Идея была признана замечательной, но только частично: молодых не выгнали, но деньги от сдачи квартиры остались в распоряжении Ильи и Марины. Молодые поджали губы, но промолчали. А месяц спустя, когда родители вернулись с прогулки раньше обычного, и неожиданно услышали преинтереснейший разговор дочери с зятем. Так получилось, что Илья и Марина вошли в квартиру тихо, Елисей ещё спал в коляске, а в комнате молодых играла музыка.

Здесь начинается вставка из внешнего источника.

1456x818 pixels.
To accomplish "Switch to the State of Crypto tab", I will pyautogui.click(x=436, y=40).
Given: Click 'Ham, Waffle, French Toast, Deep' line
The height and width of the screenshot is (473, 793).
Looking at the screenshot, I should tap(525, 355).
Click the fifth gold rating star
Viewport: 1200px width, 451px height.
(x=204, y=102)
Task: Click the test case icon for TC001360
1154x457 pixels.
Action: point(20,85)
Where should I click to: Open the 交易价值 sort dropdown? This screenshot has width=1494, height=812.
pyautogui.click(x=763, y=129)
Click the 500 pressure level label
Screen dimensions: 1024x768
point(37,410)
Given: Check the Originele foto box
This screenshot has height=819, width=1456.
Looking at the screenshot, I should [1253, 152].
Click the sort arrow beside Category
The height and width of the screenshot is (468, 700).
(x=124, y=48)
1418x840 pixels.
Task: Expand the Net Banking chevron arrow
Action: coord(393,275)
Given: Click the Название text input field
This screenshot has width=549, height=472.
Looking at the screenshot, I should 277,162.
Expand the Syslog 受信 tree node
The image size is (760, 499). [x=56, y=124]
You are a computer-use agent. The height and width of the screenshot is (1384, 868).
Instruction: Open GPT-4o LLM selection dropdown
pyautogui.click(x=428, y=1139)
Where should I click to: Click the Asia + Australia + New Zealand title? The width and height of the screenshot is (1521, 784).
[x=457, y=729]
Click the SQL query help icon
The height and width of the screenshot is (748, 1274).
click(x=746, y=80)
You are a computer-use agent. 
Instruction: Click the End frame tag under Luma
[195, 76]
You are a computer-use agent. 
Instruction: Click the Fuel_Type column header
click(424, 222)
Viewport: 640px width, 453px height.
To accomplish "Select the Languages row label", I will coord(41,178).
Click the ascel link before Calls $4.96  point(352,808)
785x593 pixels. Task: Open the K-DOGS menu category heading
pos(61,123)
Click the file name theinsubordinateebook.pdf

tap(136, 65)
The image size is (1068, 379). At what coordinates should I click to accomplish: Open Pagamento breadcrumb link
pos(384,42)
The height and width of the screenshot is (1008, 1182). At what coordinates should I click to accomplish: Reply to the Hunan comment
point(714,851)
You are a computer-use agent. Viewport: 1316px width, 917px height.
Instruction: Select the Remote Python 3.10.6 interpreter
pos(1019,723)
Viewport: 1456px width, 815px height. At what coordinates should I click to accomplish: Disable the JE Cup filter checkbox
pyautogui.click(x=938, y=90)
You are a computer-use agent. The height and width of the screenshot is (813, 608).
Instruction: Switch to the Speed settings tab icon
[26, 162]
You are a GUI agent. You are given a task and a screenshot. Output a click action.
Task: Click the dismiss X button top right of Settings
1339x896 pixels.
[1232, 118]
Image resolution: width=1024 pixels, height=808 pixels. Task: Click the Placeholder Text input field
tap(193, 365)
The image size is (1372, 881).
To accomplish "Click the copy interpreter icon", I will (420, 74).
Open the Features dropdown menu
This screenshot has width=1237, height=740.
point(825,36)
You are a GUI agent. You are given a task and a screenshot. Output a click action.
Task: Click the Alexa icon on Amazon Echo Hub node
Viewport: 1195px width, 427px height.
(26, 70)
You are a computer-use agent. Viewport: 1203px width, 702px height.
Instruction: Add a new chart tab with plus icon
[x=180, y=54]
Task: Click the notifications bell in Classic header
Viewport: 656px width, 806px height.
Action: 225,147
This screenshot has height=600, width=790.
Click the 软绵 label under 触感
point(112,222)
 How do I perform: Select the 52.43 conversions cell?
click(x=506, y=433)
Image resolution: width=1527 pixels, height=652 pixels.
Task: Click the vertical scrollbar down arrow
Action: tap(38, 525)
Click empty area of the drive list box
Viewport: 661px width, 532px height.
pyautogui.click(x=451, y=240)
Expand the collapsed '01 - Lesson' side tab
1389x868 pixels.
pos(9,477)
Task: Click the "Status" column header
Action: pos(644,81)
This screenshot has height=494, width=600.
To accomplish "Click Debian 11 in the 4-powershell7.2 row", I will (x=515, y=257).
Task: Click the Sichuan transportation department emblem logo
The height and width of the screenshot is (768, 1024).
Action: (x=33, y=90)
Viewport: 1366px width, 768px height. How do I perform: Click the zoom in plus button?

Не слишком громкая, но её хватило, чтобы Антон и Маша не услышали, что они в квартире уже не одни.
— Слушай, это уже невозможно! – звучал возмущённый голос зятя. – Я чувствую себя здесь как какой-то непрошенный гость. Я, между прочим, не нахлебник какой, недавно, вон, две недели заказы таскал с утра до вечера, даже кусок говядины с рынка принёс, и хоть бы что! Твоя мать вечно смотрит на меня так, будто я миллион её задолжал и до сих пор не отдал! А у отца твоего вообще всегда такой вид, будто у него навоз под носом. Не нравлюсь я им – так съехали бы в эту бабкину квартиру сами. Они уже старые, их двое, зачем им трёшка? А мы бы с тобой эту квартиру сдали, сняли бы хорошую однушку, а на разницу жили бы, пока я свой магазин не раскручу. И ты со временем тоже клиенток наберёшь, надо только потерпеть. Но нет – они хотят всё и сразу! А так не бывает!
— Тише, Тоньчик! Не шуми, — раздался голос Маши. – Я всё понимаю, ты совершенно прав! Но ты тоже пойми – если им такое предложить, они встанут на дыбы. Будь мама одна— может, всё бы и получилось, но этот… Он и на меня иногда так смотрит, что мне не по себе. Как будто я – главное разочарование всей его жизни.
— Так что ты предлагаешь?
— Я предлагаю пока сидеть тихо, ну, пару лет ещё. Отцу уже будет шестьдесят семь, у него сердце больное – в общем, мало ли что? Может, всё само образуется. А маму уговорить будет нетрудно.
— А если они оба разболеются?
— Ну… Сиделкой я себя не вижу. В конце концов, есть дома престарелых…
Илья с Мариной на цыпочках отошли от двери. Друг на друга они не смотрели. Громко хлопнув входной дверью, будто только что вошли, они включили свет в прихожей и начали раздеваться. Маша вышла в холл, забрала Елисея и унесла его кормить. А Илья и Марина, переодевшись, ушли в свою комнату и плотно закрыли дверь.
— Вот и вырастили дочку, — растерянно сказала Марина.
— Скажи честно, — Илья был внешне совершенно спокоен. – Ты сильно удивлена? Потому что я – нет.
— Но как же так? – Марина начала тихо всхлипывать. – Я, конечно, понимала, что мы её избаловали, но я думала, что она добрая девочка… Мне казалось, что она любит нас… Хотя бы меня…
Илья криво усмехнулся:
— Ты ошиблась.
— Тебе, что, всё равно? Сидишь такой спокойный, как… как удав.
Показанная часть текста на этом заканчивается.